• Data to process

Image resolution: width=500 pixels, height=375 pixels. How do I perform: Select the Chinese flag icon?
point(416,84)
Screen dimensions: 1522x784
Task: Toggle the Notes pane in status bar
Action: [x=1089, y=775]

• About this exercise
Write the listing out again, word for word, in its entirety.

• Response
Image resolution: width=500 pixels, height=375 pixels. How do I perform: Select the Chinese flag icon?
point(416,84)
Screen dimensions: 1522x784
Task: Toggle the Notes pane in status bar
Action: [x=1089, y=775]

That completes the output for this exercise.